Instructions for the task: Beginning with the line that holds "Open the query Properties icon", output every remaining line of the material below exactly, and include none of the pictures.

Data for analysis:
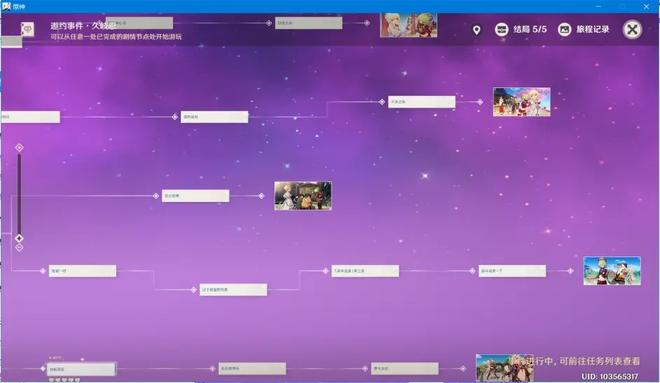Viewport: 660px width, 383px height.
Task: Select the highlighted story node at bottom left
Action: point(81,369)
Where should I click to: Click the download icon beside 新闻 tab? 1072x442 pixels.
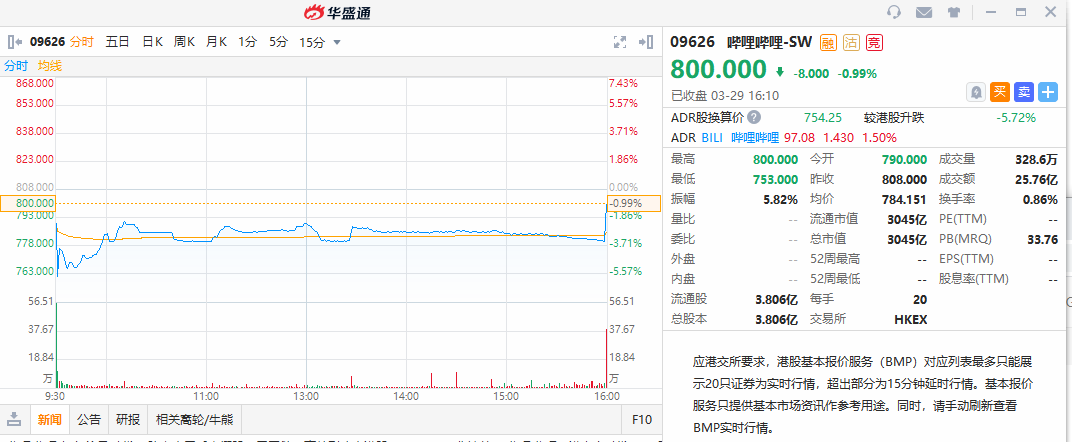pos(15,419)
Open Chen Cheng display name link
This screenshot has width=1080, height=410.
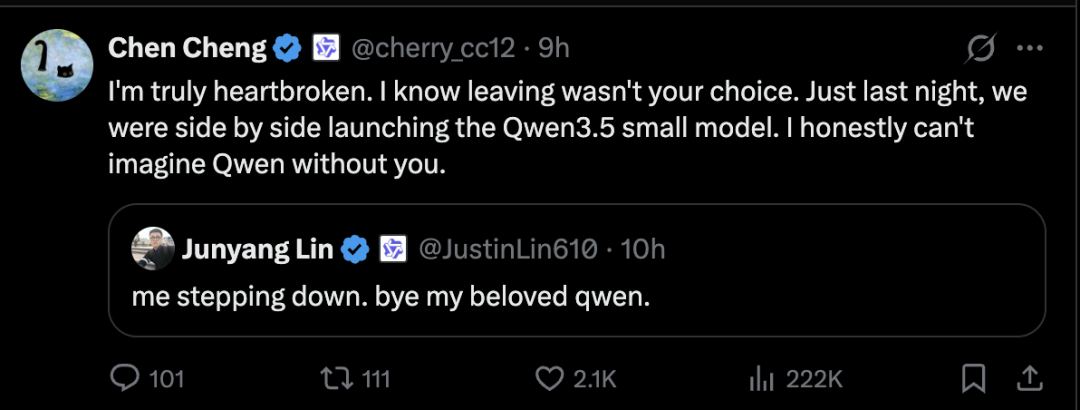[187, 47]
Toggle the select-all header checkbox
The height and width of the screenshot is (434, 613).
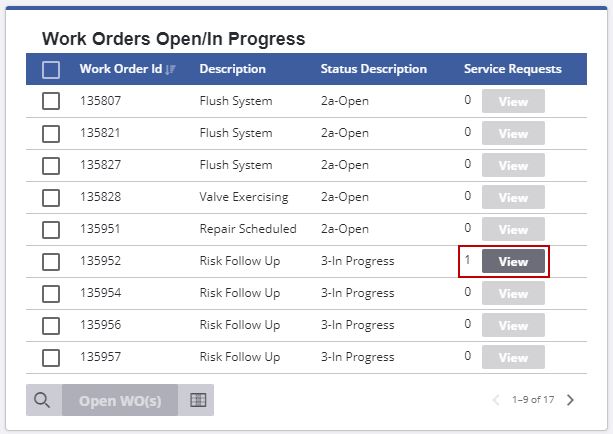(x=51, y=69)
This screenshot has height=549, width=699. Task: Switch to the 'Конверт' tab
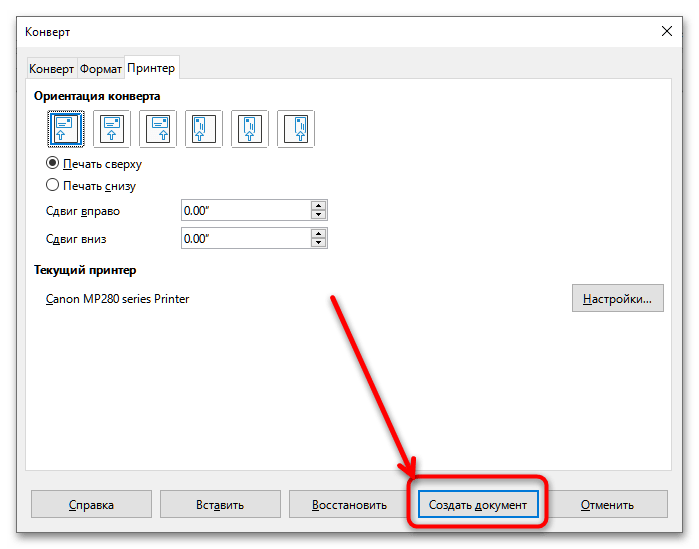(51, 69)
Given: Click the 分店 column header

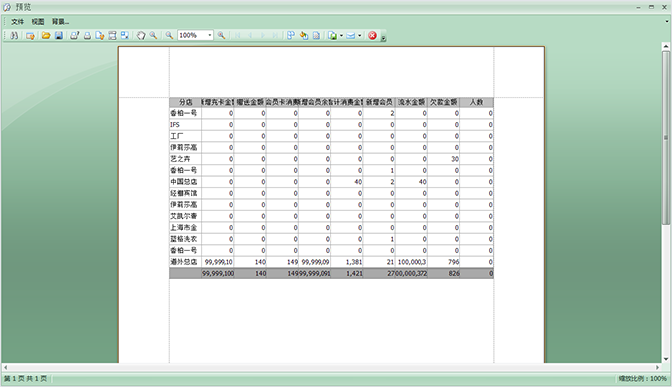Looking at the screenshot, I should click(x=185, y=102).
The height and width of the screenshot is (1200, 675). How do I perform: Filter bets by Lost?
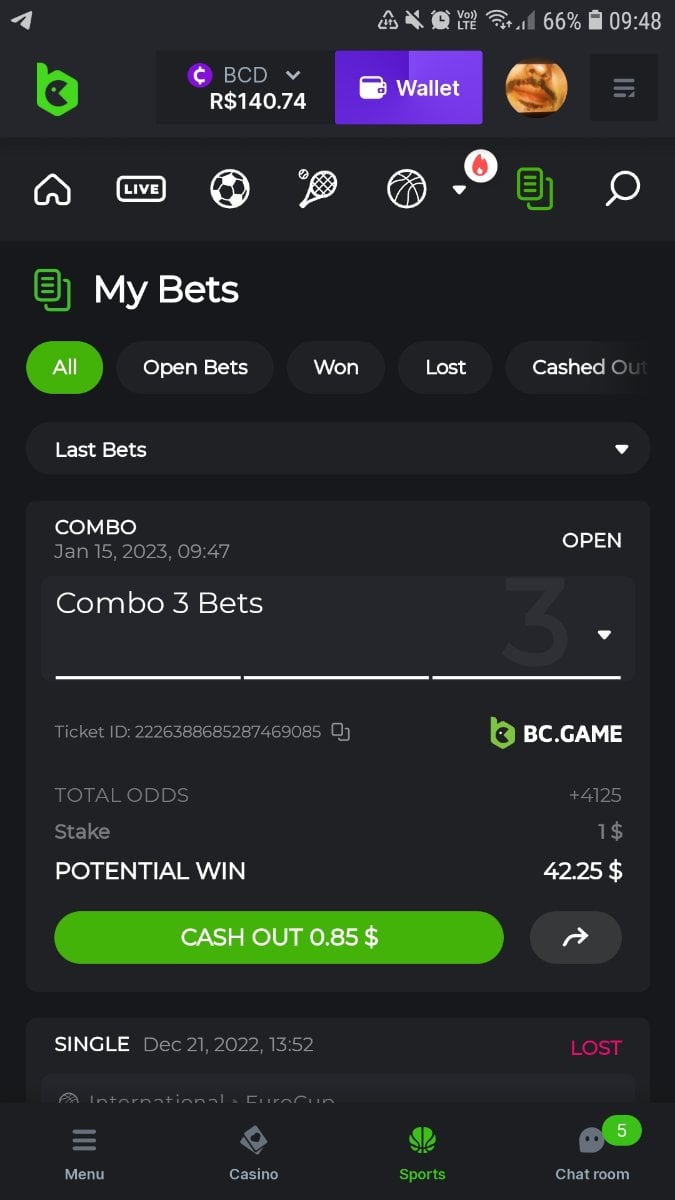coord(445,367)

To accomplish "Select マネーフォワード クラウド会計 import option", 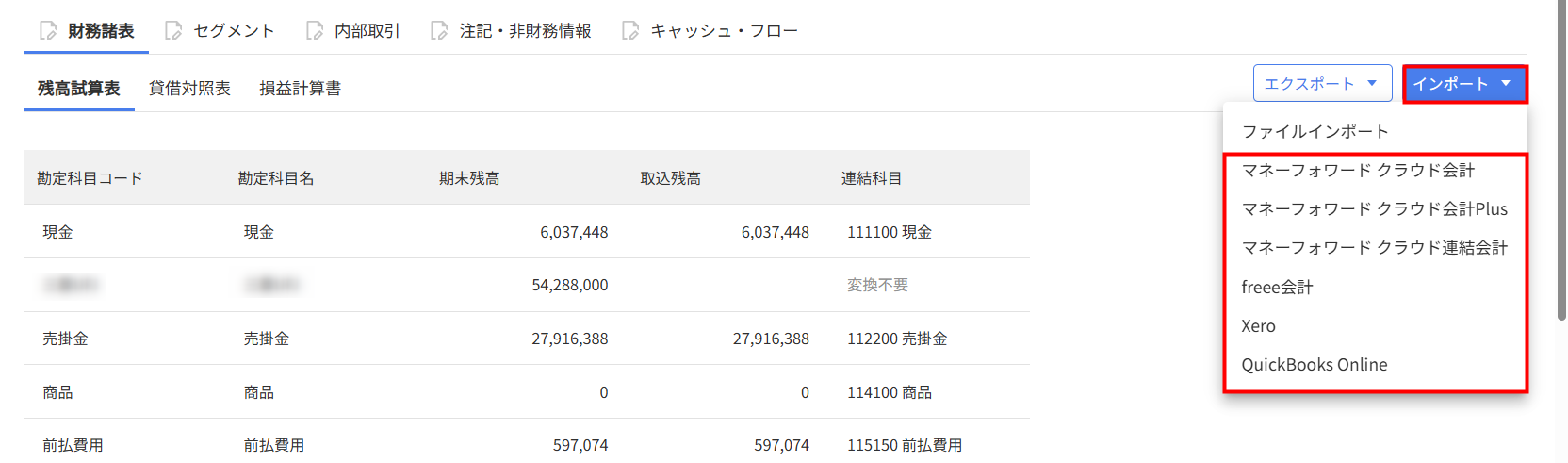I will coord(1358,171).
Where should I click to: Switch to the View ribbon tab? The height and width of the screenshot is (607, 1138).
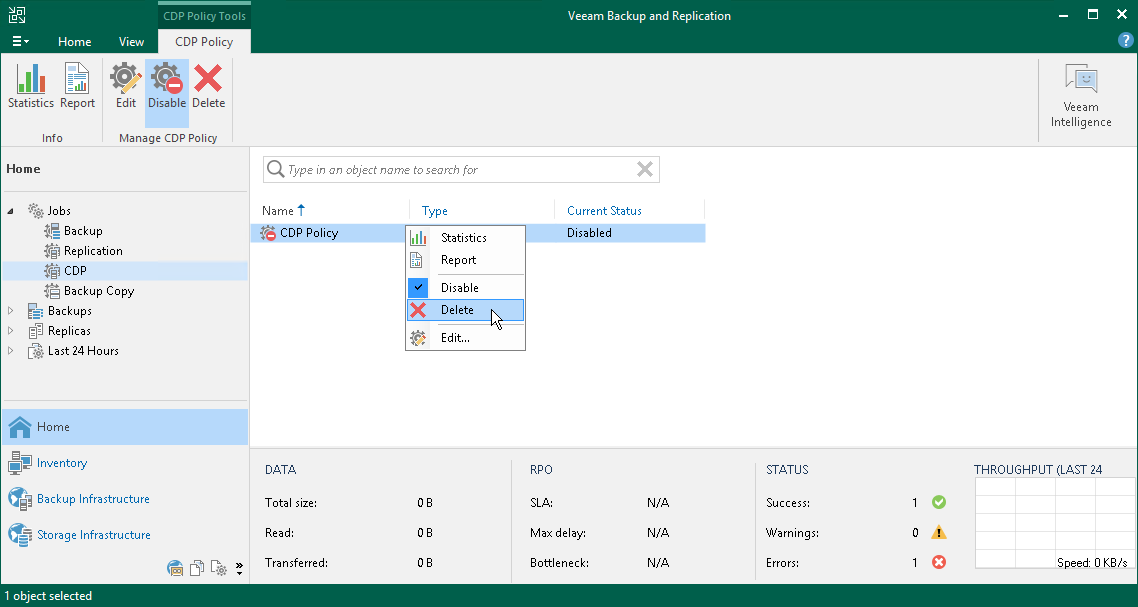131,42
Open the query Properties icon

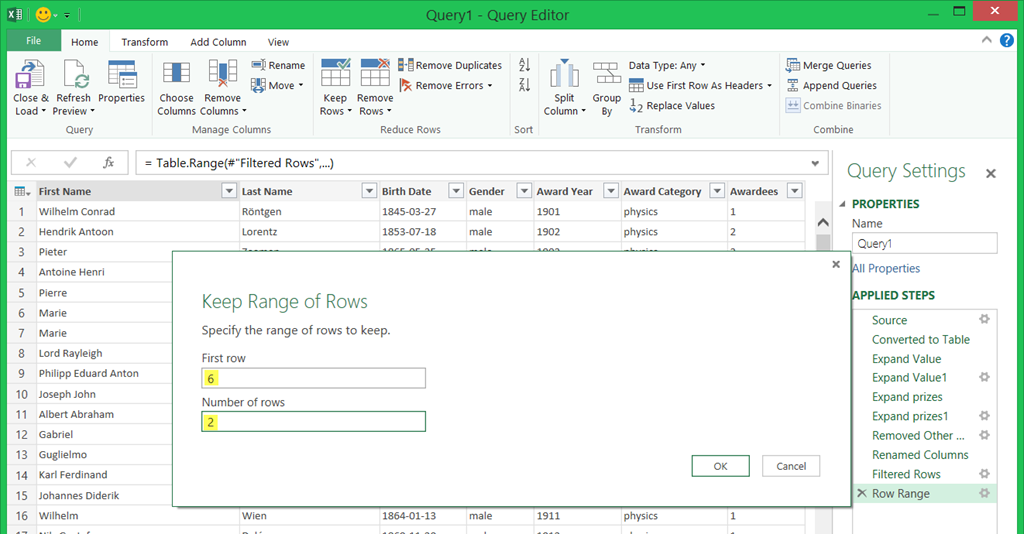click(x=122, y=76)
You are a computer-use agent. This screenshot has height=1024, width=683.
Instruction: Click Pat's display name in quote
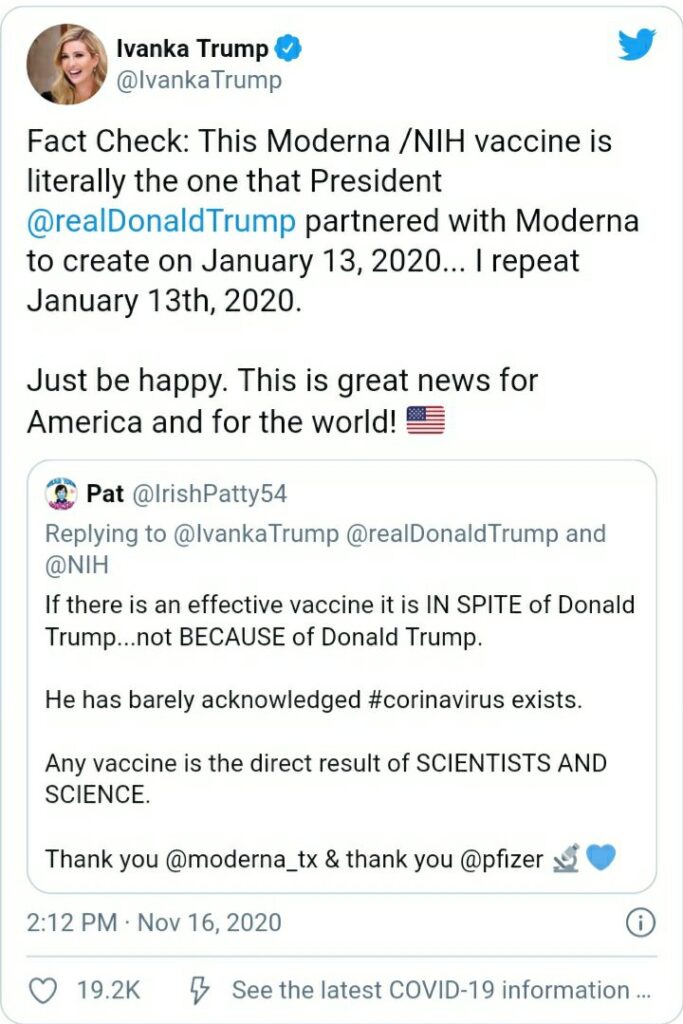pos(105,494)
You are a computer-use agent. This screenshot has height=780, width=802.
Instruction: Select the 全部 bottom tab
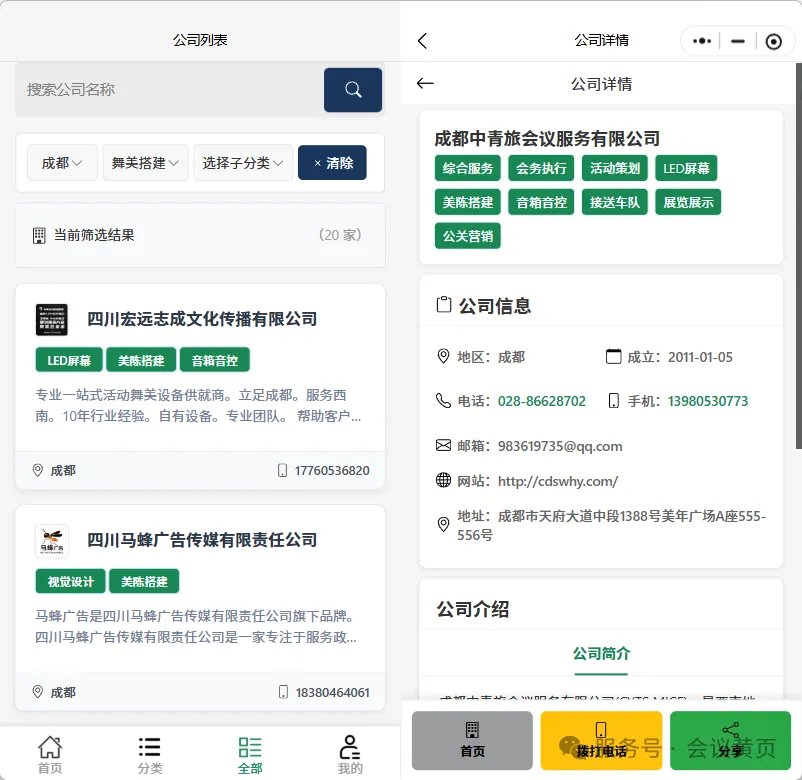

Solution to the exercise:
Open the query Properties icon

click(x=122, y=76)
You are a computer-use agent. This screenshot has height=1024, width=683.
Instruction: Click Pat's display name in quote
pos(105,494)
You are a computer-use agent. This screenshot has height=780, width=802.
Instruction: Select the 全部 bottom tab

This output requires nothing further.